### Exercises
• 1. Could you output the Berlinale dispatch below, word for word, between "The downside: tickets" and "we missed out.", inclusive?
• 2. How might the Berlinale dispatch below carry on past its final sentence? Pick up the article from that point and keep writing.

### Page text

- - -

Berlinale Dispatch #8: Last Words

FILM, Film Festivals
Reflections on the 62nd Berlin International Film Festival.

The 62nd Berlin International Film Festival shifted my understanding of what a film festival can be. It wasn’t so much the city’s love for film or the quality of the festival selection (the New Zealand International Film Festival can lay fair claim here), but the sheer variety and energy on offer.

Standing with 300 or so other ticket holders outside the 1,800-seat Friedrichstadt-Palast for Gnade felt like queuing for a stadium concert. The anticipation was incredible, and so it should be—I’d love to see more films treated with the enthusiasm usually reserved for hot gigs or the Sevens.

The downside: tickets can be hard to get and the queues can be a hassle. I sat in the kitchen with a friend, ready to click the moment online sales for Iron Sky opened. The server crashed due to demand, not for the first time, and we missed out.

But the prices aren’t too bad (€8-12, from memory) and you’d have to be unlucky, disorganised or time-poor not to get any tickets at all. Even then, the festival includes a series of free entry film installations. If you add the culinary cinema programme, special screenings, public talks and Hollywood star spotting, there’s probably something for everyone.

I didn’t make it to all of the competition screenings (Miguel Gomes’s Tabu is the big regret) but made up for it with a few from the wider programme, including zero budget Hungarian omnibus Magyarország 2011 and extremely dark Iranian comedy-tragedy Modest Reception. Both were tough at times but worthy inclusions in a diverse, often politically charged festival selection.

- - -

### Stored items
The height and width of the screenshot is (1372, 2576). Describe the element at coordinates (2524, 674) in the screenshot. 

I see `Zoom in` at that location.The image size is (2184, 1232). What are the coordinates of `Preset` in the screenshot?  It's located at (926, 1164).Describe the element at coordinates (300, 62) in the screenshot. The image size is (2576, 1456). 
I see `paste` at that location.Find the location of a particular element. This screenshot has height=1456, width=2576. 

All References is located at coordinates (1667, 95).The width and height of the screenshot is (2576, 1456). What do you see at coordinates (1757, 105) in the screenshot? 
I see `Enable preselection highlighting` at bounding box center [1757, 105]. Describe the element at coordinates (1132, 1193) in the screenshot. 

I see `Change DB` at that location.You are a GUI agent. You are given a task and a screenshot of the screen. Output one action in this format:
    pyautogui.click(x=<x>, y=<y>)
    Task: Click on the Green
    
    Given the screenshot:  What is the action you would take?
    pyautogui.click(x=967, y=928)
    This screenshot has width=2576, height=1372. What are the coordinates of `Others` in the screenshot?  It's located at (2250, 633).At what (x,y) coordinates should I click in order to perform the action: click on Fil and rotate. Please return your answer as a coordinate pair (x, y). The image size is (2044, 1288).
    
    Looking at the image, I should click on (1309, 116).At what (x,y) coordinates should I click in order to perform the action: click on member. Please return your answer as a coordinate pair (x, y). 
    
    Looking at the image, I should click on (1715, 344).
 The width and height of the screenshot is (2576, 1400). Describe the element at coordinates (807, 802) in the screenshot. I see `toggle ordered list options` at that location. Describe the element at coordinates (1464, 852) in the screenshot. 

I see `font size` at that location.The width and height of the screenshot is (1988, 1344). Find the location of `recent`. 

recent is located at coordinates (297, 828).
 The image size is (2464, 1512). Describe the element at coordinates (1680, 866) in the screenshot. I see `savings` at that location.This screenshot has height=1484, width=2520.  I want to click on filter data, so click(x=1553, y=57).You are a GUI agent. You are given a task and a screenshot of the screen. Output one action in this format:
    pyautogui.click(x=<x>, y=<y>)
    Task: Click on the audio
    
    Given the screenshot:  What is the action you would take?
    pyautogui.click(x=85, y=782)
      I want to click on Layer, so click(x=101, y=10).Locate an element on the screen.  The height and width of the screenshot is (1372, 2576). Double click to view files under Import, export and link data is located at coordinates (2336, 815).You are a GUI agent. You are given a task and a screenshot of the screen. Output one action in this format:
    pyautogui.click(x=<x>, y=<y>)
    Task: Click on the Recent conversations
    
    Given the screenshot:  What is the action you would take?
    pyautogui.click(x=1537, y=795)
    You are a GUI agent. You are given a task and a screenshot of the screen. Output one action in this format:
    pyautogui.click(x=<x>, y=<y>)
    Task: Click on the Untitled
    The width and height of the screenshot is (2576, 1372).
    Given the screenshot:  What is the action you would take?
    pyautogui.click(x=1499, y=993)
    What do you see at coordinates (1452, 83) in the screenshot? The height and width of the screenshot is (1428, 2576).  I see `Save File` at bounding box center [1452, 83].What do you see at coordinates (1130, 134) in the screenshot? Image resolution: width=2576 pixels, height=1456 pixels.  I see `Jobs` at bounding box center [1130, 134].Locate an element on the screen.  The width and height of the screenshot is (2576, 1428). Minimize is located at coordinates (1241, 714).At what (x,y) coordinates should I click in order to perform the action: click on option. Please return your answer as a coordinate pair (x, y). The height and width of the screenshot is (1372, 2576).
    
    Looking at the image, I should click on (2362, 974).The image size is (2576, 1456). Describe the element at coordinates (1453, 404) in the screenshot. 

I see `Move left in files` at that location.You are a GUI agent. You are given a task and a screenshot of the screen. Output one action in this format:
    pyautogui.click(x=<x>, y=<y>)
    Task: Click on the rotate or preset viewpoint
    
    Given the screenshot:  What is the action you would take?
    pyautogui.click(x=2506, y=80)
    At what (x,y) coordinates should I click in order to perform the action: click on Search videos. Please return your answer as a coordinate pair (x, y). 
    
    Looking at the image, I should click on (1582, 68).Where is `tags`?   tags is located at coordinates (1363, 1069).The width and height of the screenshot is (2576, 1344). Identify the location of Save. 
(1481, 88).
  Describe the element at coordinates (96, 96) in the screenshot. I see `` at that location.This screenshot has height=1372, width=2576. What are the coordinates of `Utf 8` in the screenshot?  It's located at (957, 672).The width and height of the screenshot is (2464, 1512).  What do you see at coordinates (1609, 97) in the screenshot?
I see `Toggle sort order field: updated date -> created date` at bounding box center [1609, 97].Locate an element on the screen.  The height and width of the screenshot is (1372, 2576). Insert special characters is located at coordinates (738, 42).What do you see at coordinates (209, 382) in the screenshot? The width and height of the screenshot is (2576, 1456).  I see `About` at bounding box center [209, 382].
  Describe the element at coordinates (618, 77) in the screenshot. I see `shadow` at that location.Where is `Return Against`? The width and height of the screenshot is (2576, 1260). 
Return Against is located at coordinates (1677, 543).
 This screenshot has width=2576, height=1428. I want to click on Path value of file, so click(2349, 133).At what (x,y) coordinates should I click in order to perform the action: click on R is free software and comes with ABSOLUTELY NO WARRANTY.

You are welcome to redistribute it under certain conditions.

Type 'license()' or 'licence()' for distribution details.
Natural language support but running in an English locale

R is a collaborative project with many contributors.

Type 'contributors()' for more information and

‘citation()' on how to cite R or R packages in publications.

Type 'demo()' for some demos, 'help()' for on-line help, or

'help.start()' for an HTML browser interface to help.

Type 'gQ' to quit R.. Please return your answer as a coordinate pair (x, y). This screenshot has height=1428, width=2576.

- - -

### Task results
• 1.
The downside: tickets can be hard to get and the queues can be a hassle. I sat in the kitchen with a friend, ready to click the moment online sales for Iron Sky opened. The server crashed due to demand, not for the first time, and we missed out.

• 2.
Cesare deve morire (Caesar Must Die) took the Golden Bear for Best Film this year. Paolo and Vittorio Taviani’s documentary centres on a stage production of Julius Caesar at Rome’s Rebibbia prison – an idea suggested by the filmmakers after they went along to an earlier, different performance at the prison.

Bence Fliegauf’s Csak a szél (Just The Wind), a day in the life of a persecuted Romany family in Hungary, took the Silver Bear for Runner-Up Best Film. Barbara, Rebelle, A Royal Affair, White Deer Plain, and Tabu also won Silver Bears, for best director, actress, actor and script, photography, and “particular film innovation” respectively.

Ursula Meier’s L’enfant d’en haut (Sister) won special mention as a jury favourite—it follows a boy on the poverty line in Sweden, his attempts to make ends meet and his complicated relationship with his sister.

Other notable winners: New Zealand short Meathead by Sam Holst picked up Best Short Film in the festival’s Generation 14plus youth section. Keep the Lights On by Ira Sachs took the top prize at the Teddy Awards (for films with queer themes).

A number of the films in competition used non-professional actors or a mix of pros and non-pros, notably Rebelle, Brillante Mendoza’s Captive, and Just the Wind. Interesting, too, that the only documentary in competition (Caesar Must Die) took out the top prize—something that should raise the profile of non-fiction films at next year’s fest.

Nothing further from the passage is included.